From these I conclude that new iteration semantics should be syntactically
distinct from the current for-in and probably the greater the syntactic
distance from for-in the better. Following these principles, here is a
suggestion for a new enumeration statement that makes use of existing
reserved words:
enum key with keys(x) {
alert(key)
}
This is clever, but it just seems to go off the deep end: the syntax is too
inconsistent with JS precedent. Also, "enum" is the wrong keyword -- in JS
parlance, this is "iteration" not "enumeration."
AWB: This was mainly a first cut trying to look at the problem from a
slightly different angle but starting by only using the currently available
set of reserved words. Other syntactic issues like usage of parenthesis
could tweaked and in the end wouldn't seem particularly inconsistent with
the syntax conventions for C-like languages.
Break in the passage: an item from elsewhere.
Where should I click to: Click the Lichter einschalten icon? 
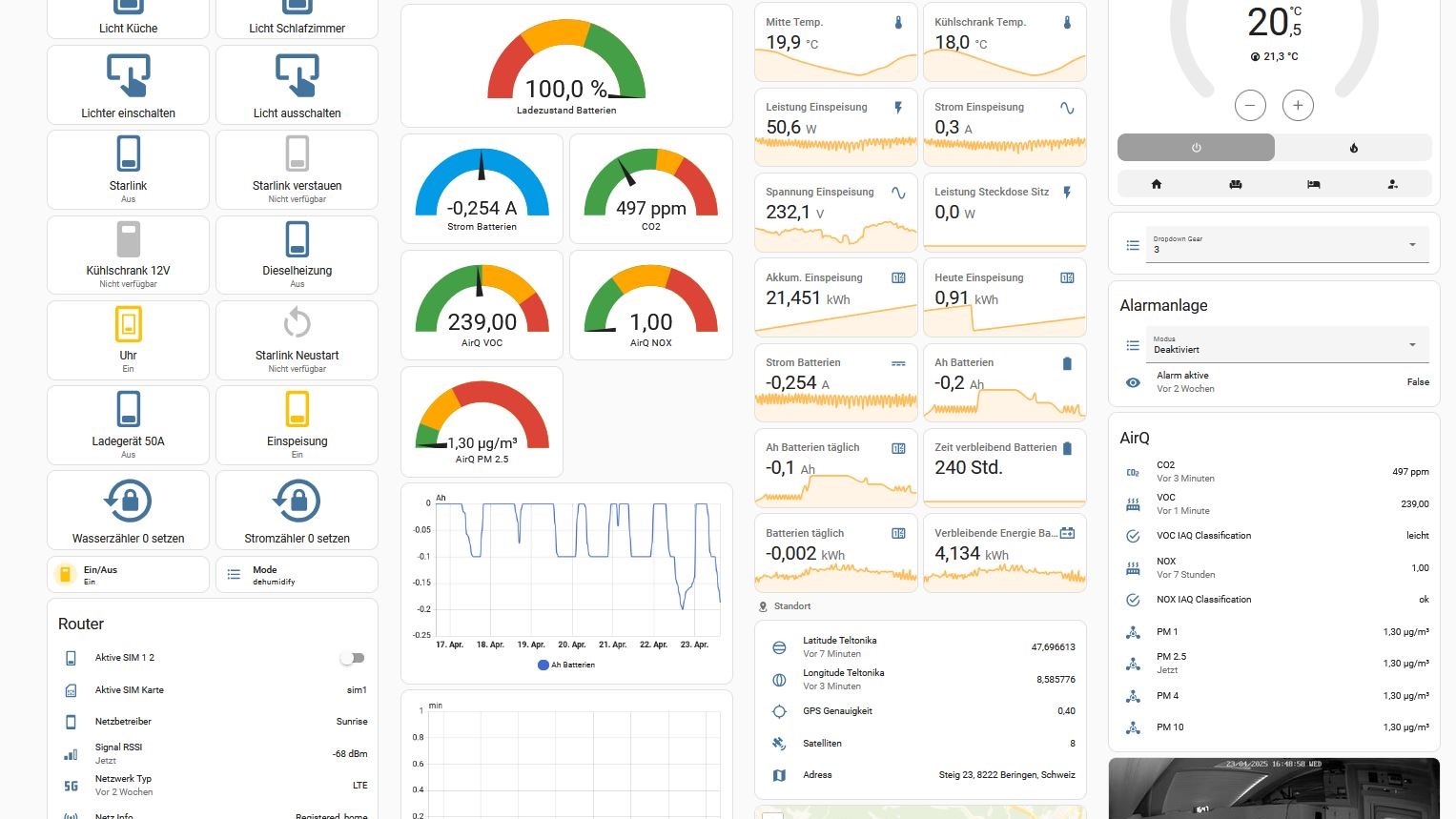coord(128,75)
I agree that we have
generally called this semantics iteration rather than enumeration, but I was
working from out available set of reserved words and "enum" seems like the
closest fit. I suspect that the majority of Javascript programmers couldn't
really articulate the difference between enumeration and iteration (over).
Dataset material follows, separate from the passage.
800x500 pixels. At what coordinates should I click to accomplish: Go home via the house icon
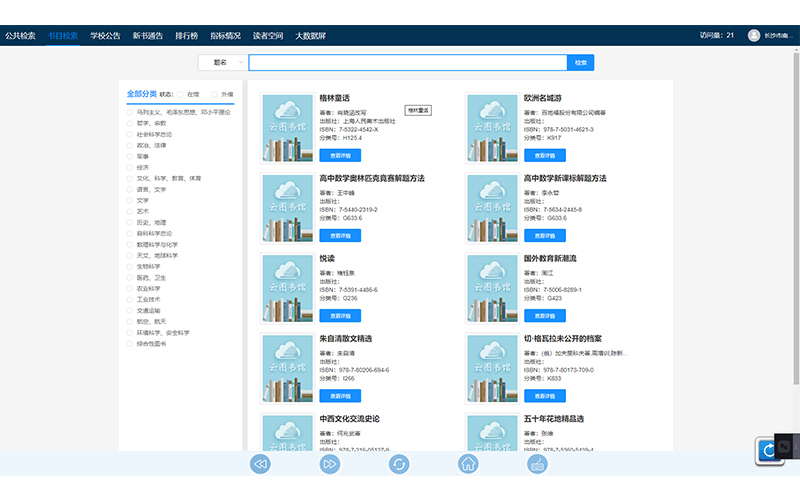(468, 464)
They will use whatever meaning we feed them via the language design. Of
course, we should be consistent in our terminology and if we went this route
we might want to adjust other uses of these terms. Also, it there are JS
1.8 precedent issues--I'm just not sure whether that usage is broad enough
to matter that much.
I guess I'm still open to new syntaxes, but I also still feel that when you
step back and weigh the trade-offs, the cost of all this new syntax is
incommensurate with the amount of new semantics, and moreover the
traditional for-in syntax is still the sweetest I've seen for custom
iteration. I would rather extend the best syntax and leave the legacy
special case as a very small wart than have a warty syntax with a supremely
orthogonal semantics.
AWB: I worry that it is hard for people to learn when the same name is
applied to different concepts. We already have two forms of the "for"
statement that people have to learn. Further complicating it feels like it
would be a pedagogical nightmare.
2) Whenever possible, less general pre-existing syntactic forms should be
redefined to desugar into new more general forms.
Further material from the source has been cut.